Prompt - The output consists only of the lines from the one with "Switch to the MIX view" through the end of the records, each printed exactly, and contains no pictures.

::: Given records

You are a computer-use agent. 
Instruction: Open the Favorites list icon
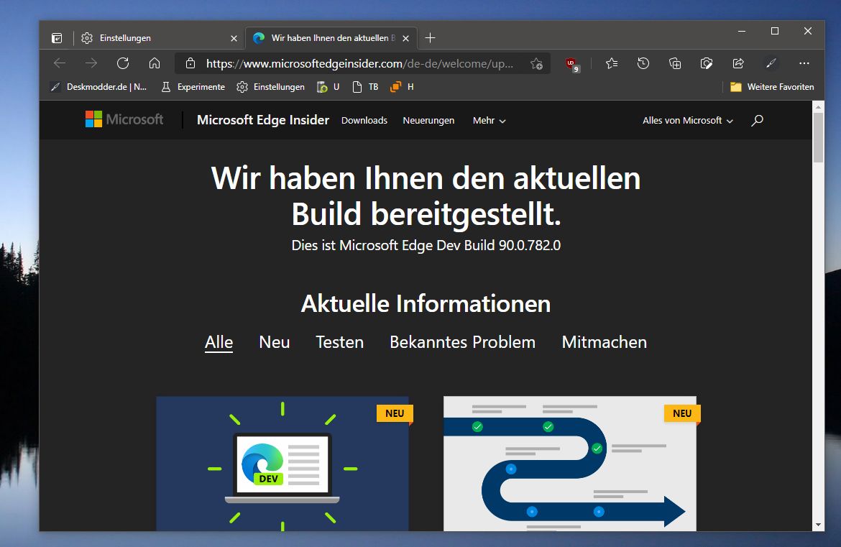point(612,64)
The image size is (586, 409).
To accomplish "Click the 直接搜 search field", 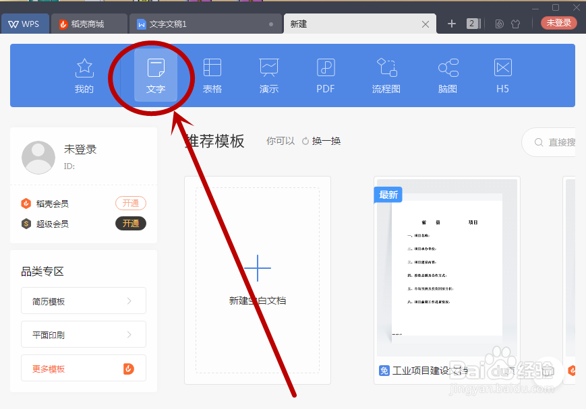I will [557, 142].

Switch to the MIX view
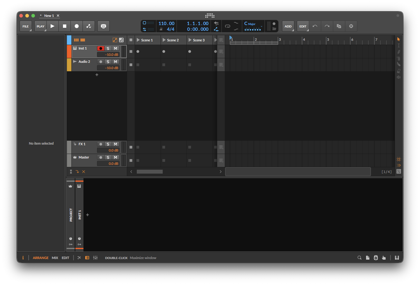(55, 258)
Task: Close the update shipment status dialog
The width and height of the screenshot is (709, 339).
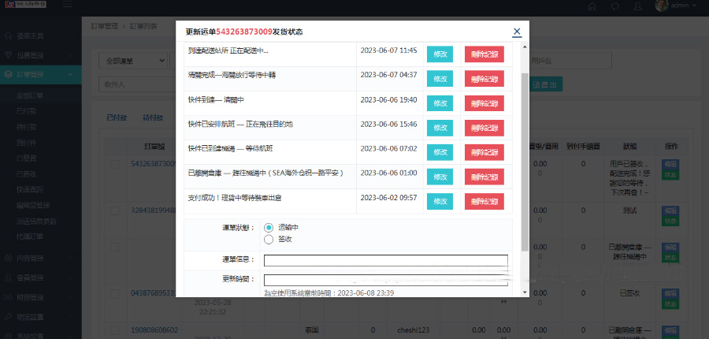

::::::

Result -
Switch to the MIX view
(55, 258)
Task: Close the update shipment status dialog
The width and height of the screenshot is (709, 339).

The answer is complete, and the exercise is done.